The Delaware Supreme Court has approved the video game publisher Activision Blizzard Inc.’s plan to buy back $5.8 billion in shares from Vivendi SA, handing a major come-from-behind victory to lawyers at Wachtell, Lipton, Rosen, & Katz and Skadden, Arps, Slate, Meagher & Flom.
Reversing a ruling from the Delaware Court of Chancery, the court ruled Thursday that Activision’s bylaws don’t require the company to let non-Vivendi shareholders vote on the share buyback plan. Chief Justice Myron Steele announced the court’s unanimous decision from the bench, following an oral argument Thursday morning. The court also issued a one-page order explaining its decision.
Under the terms of the deal, first announced in July, Vivendi will sell 427 million Activision shares back to the company for $5.83 billon. ASAC LP, an investor group spearheaded by Activision CEO Robert Kotick, will acquire another $2.34 billion in Vivdendi shares. The combined $8.2 billion deal has a termination date of Oct. 15.
Two plaintiffs firms — Prickett, Jones & Elliott and Kessler Topaz Meltzer & Check — brought a shareholder derivative suit over the deal on Sept. 11. The plaintiffs firms wanted an order blocking the deal, arguing that it amounted to either a merger or a business combination between Activision and Vivendi. Under Activision’s bylaws, mergers and business combinations required a shareholder vote. The defendants named in the complaint included Activision’s board, ASAC, and a special committee of Activision’s independent directors that signed off on the deal.

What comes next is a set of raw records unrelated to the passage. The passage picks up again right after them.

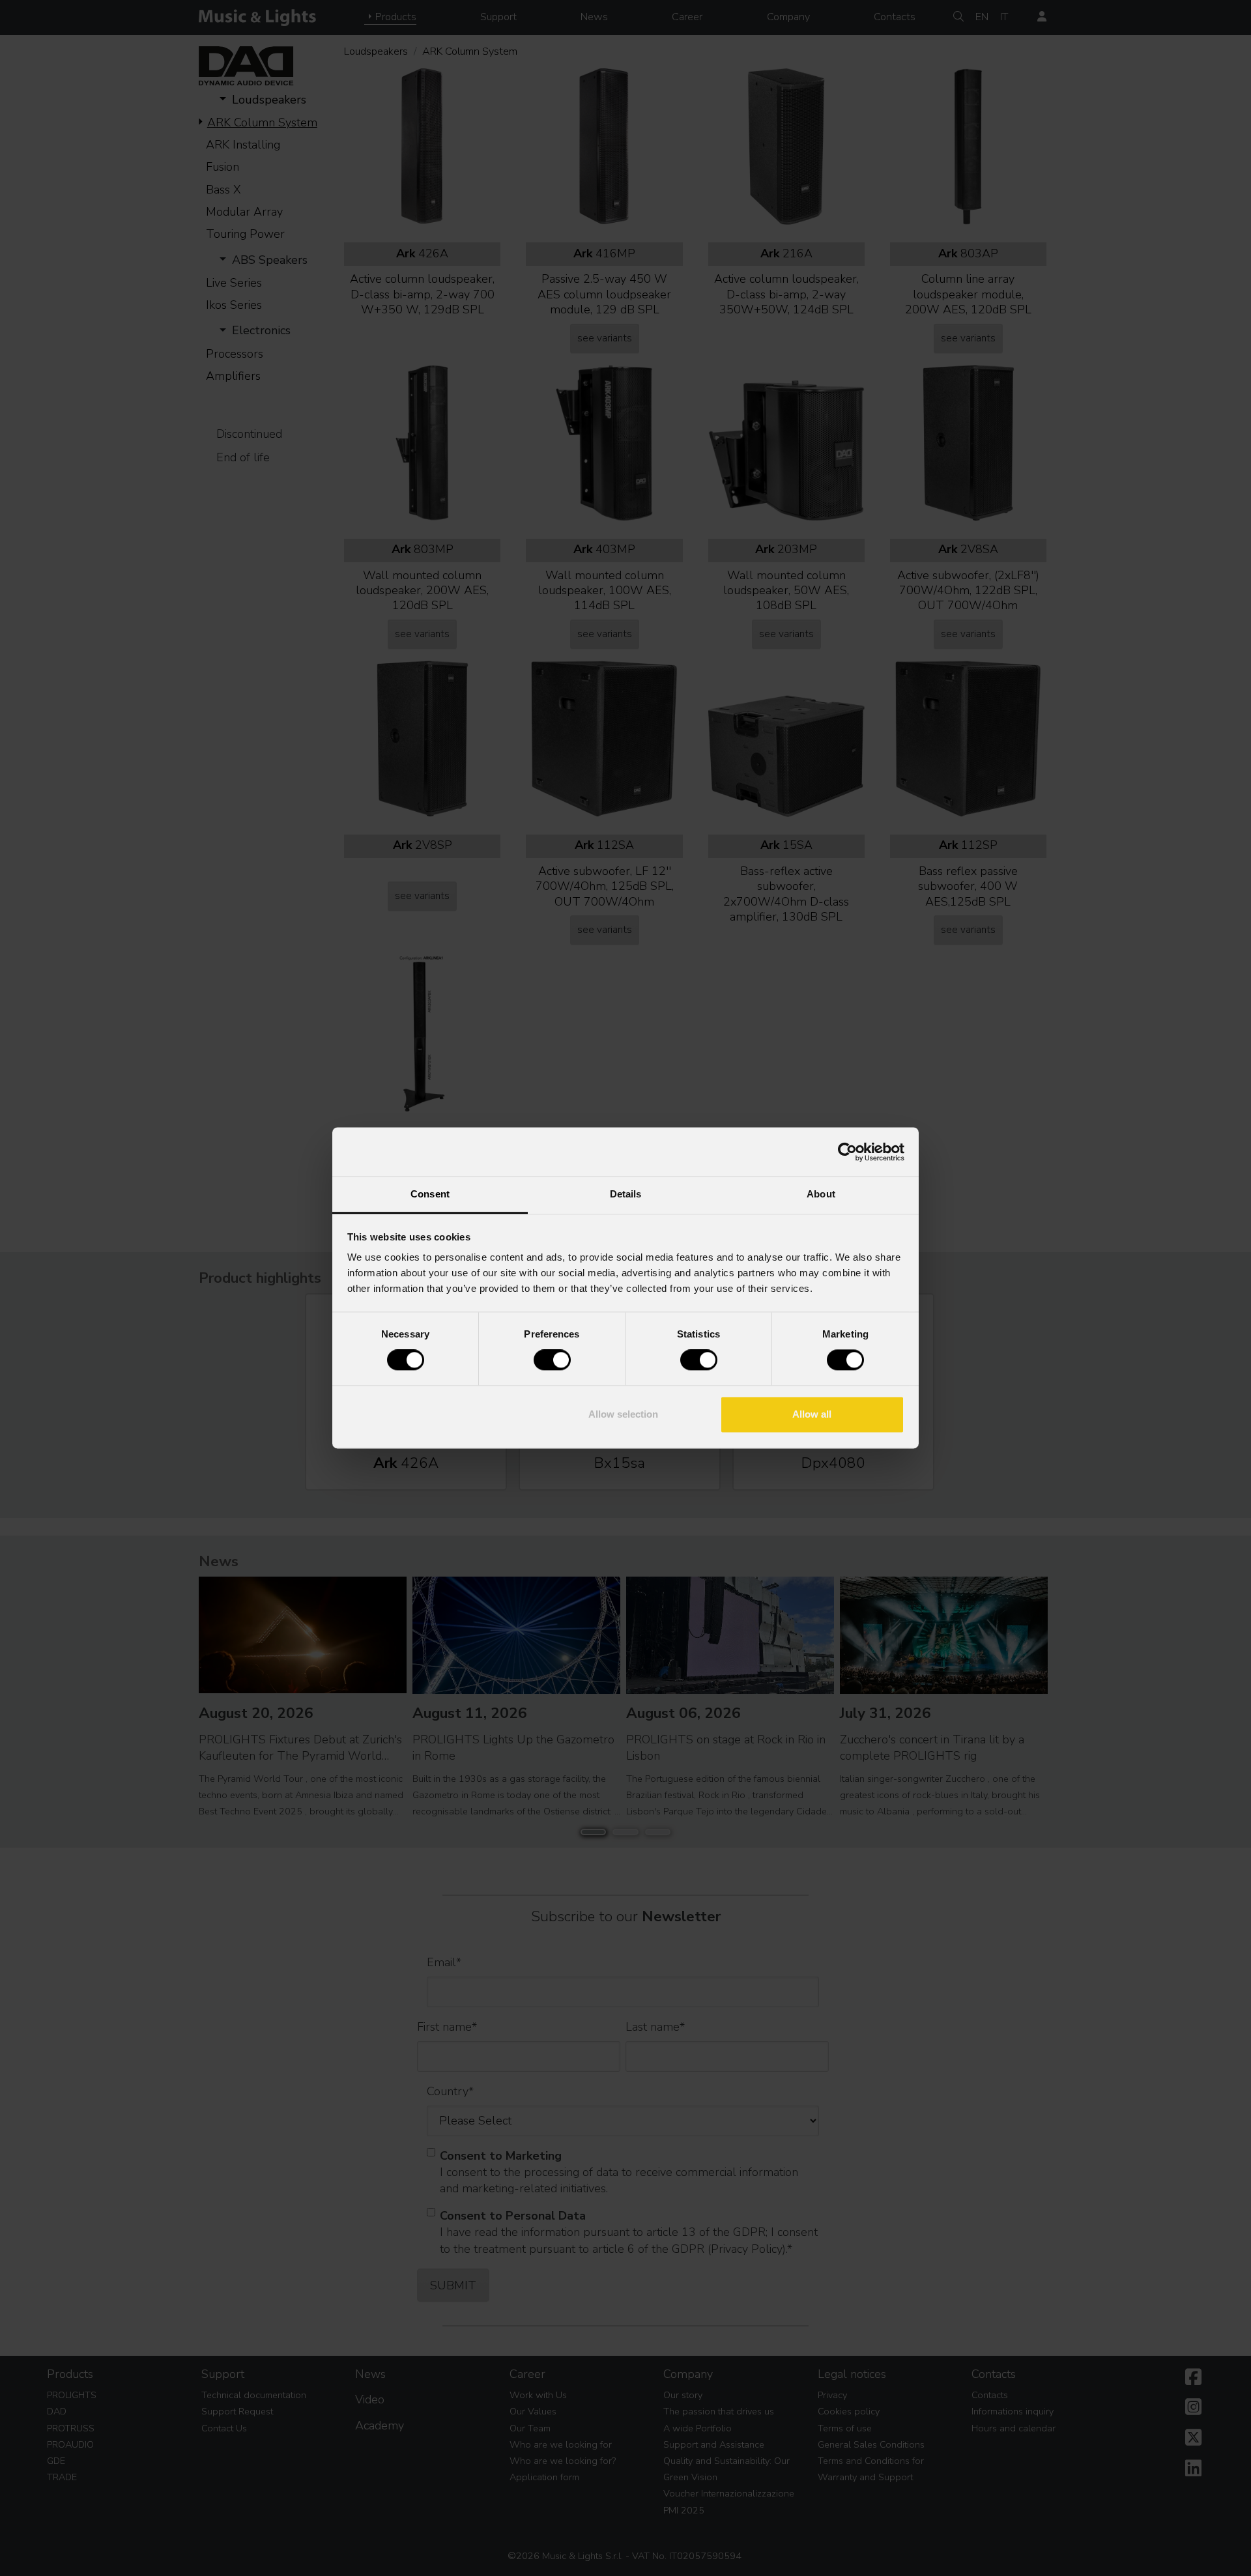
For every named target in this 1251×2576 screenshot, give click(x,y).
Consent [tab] (430, 1193)
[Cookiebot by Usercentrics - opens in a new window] (847, 1152)
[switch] (552, 1360)
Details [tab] (626, 1193)
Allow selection (623, 1414)
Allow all (811, 1414)
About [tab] (821, 1193)
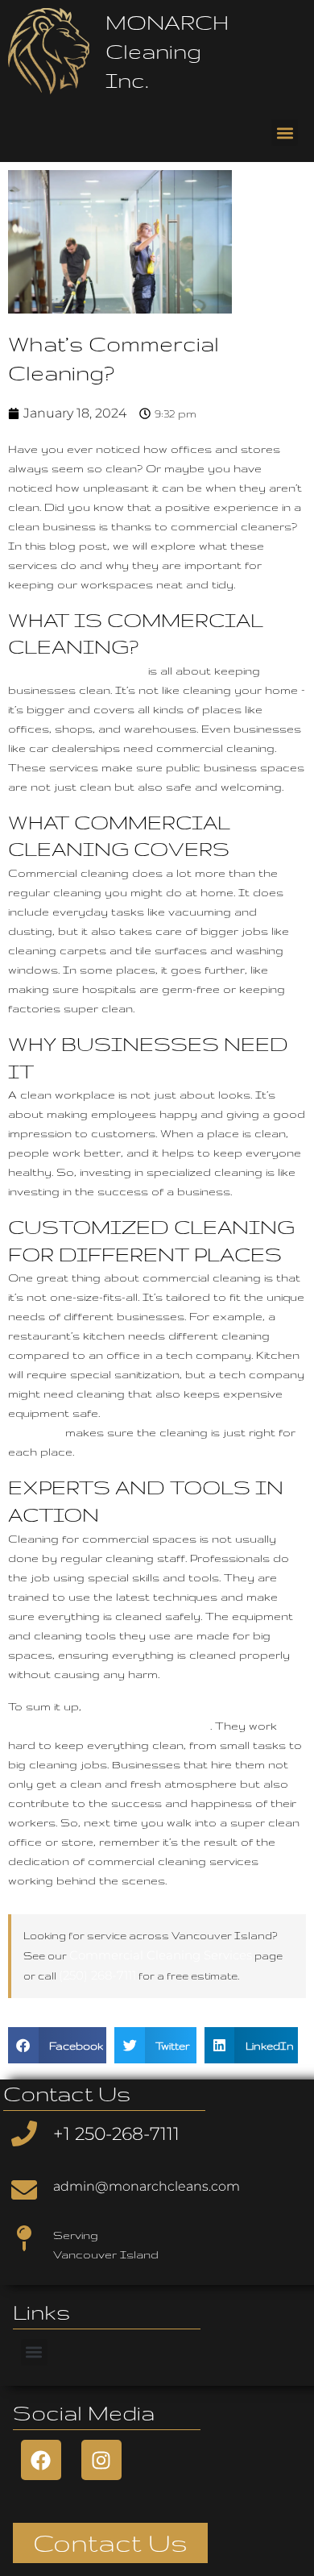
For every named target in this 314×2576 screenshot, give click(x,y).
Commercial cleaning (76, 670)
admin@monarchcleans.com (146, 2186)
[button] (284, 132)
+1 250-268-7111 (116, 2134)
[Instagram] (101, 2460)
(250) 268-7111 (97, 1975)
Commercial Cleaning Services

Delaware Vice Chancellor Travis Laster preliminary enjoined the deal on Sept. 18. Siding with the plaintiffs, he ruled from the bench that “the concept of business combination encompasses this deal.”
The Delaware Supreme Court has now reversed. “The Stock Purchase agreement here contested is not a merger, business combination or similar transaction,” the court wrote. “We hold that there is no reasonable possibility of success on the merits.”
Wachtell partner William Savitt, who represents Activision’s special committee, argued on behalf of all the defendants. Michael Hanrahan of Prickett Jones argued for the plaintiffs. Skadden partners Edward Welch and Edward Micheletti represented Activision.